大抵,为了能在万寿节前赶到费了不少力气,因此北蒙公主一进皇宫,便中暑歇下了。

昭后大发仁慈,许她休息几日再来参拜。

在当晚的皇宫家宴上,洛云施自然看到了许久不见的封轩庭,比往日黑了许多,连带跟去的封佑筌一齐黑了,看得洛云施一阵阵发笑。

封轩庭自是不服,趁洛云施出门更衣时,靠近道:“黑了又如何,你都死过一次了,还有心思笑我。”

洛云施越发笑得不可收拾,弄得封轩庭旋即更黑了脸。

洛云施好容易止住,抬眼见身后封佑筌也跟了出来,便道:“小公子,你这一趟去得可久,我家三妹那嫦娥奔月图可都作出好几幅了。”

封佑筌傻笑,他跟出来便是为了问候洛云施一声,顺带打听云宛如何了。见对方直接点出自己的心思,反而不知道再说什么。

封轩庭在一旁恨铁不成钢,不明白封佑筌素日跟着他,除了穿衣打扮,怎么就不能学到点旁的。

洛云施却觉后者可爱得紧,让封轩庭务必不要往坏了教。封轩庭不服,一发嘴仗后,告诉洛云施,成婚前这些日子里穆雅留在宫中时,让她多照拂,毕竟,洛云施如今也是堂堂正正的郡主了。

穆雅是北蒙公主的名字,洛云施答应,明白封轩庭不过是早知自己有结交之意,便拖个说辞送她一程罢了。

北蒙虽暂时吃了败仗,但于央国而言,依旧是猛虎一般的存在。大抵这也是当初封炎选择一个世子,而非皇子与之结亲的原因之一,让穆雅将来的孩子,虽也是皇家子嗣,却永远出自旁支。

而今后不管谁为央国皇帝,与北蒙修好,都是国之大事。

“方才席间,我看那锦妃娘娘,好似对你有所不满?”

封轩庭笑言,一脸等着好戏的神情。

洛云施惊讶他如此体察入微,果真阅女无数,连这般细小的女儿家情绪都能察觉。

确实不满,因为韩妃一事,洛云施借助封炎对于前朝势力的心病为其解围,却不得不与暮家产生隔阂。
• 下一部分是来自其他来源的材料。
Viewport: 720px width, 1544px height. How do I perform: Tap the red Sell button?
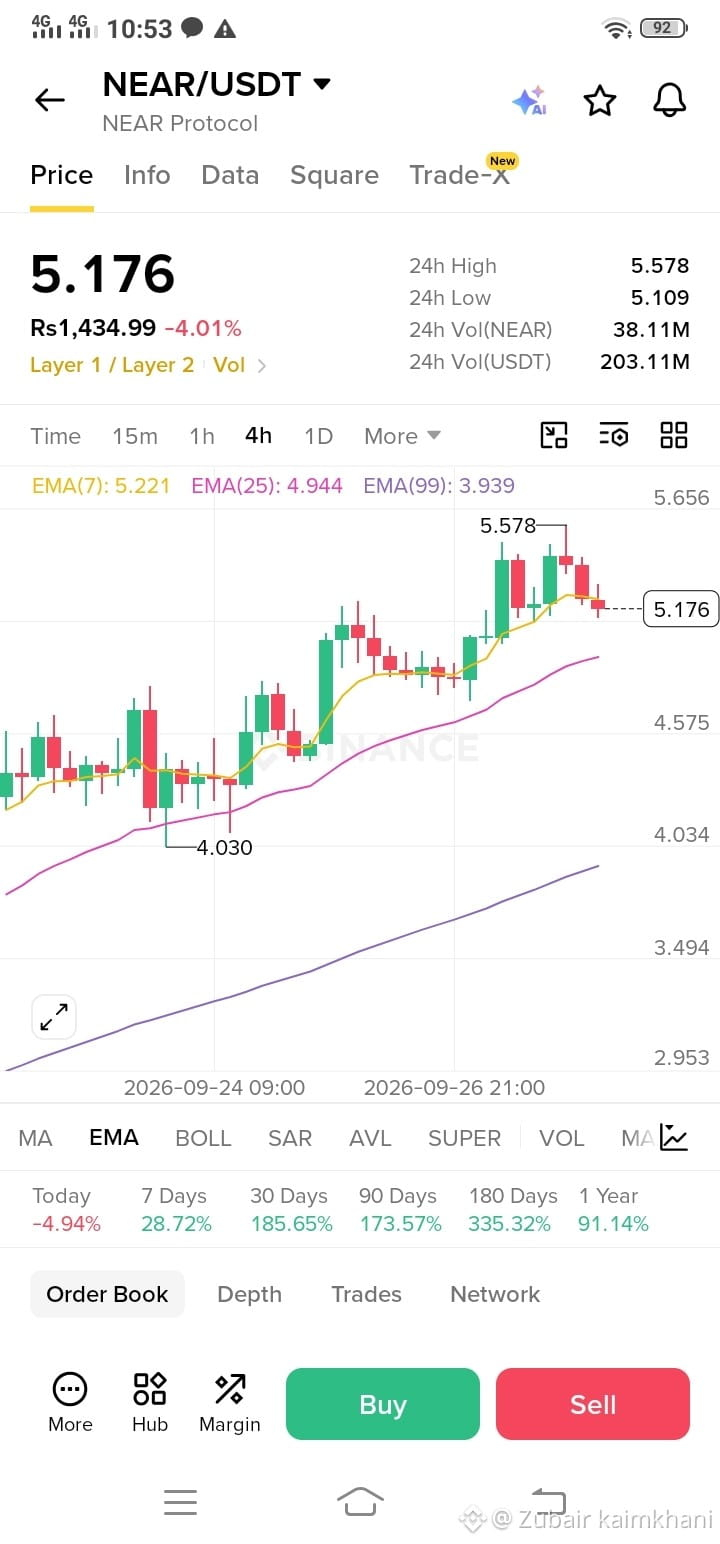593,1404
毕竟,重提前朝之事有让暮家父子暴露身份的危险,据说对御食局一番盘查之下,倒真找出了一个暮家的暗探,于酷刑下誓死不屈,自尽身亡了。这也就使得封炎越发相信,如今宫里各处是宋家眼线。

昨日在御花园遇上谢临寒,对方自然没有好脸色,质问洛云施为何不顾及暮风而襄助旁人,语气不容置疑。

“先借暮家打击范义,如今又想借助皇帝之手先除去暮家,洛云施,好算计。”

洛云施淡淡一笑,“算计费神,锦妃娘娘不如安心养胎。”

谢临寒一噎,随即冷笑道:“这胎本宫自然会好好养着,定要好好生个皇儿下来。”

那是暮风的孩子……

然而洛云施并不理会她的挑衅,至于这件事究竟如何处理,她虽未有定论,但起码明白,并非当务之急。

此刻封轩庭提起,也只是一笑,转移话题道:“此番北上,那蒙王对你这女婿可还满意?”

封轩庭玉扇一摇,“那是自然,凭本世子才貌,哪有收服不了的老丈人。”

旁边封佑筌连连点头,满目崇敬。

洛云施白他一眼,转身欲走时,封轩庭道:“家宴散了,我便寻暮风喝酒去。”

暮家父子正在尚礼局张罗万寿节大事,想必忙得不可开交。然忙里偷闲总是好的,洛云施点头。

“本世子是说,不如一起?”

以洛云施的性子,若是找个僻静的地儿,就算换了夜行衣避开宫人出来饮酒,也不足为奇。但如今她并不想与暮风有过多相处,于是摇头道:“我不去了,住在司南宫里,出入不方便。”

封轩庭对这个理由不置可否,不过还是点点头,几人便一齐回到宴席上。

到万寿节那日,举国上下一片欢腾。

青梅一大早起床,替洛云施穿上郡主仪制的宫装,一番梳洗打扮后,瑶元派宫女来请,便一道往太和殿去。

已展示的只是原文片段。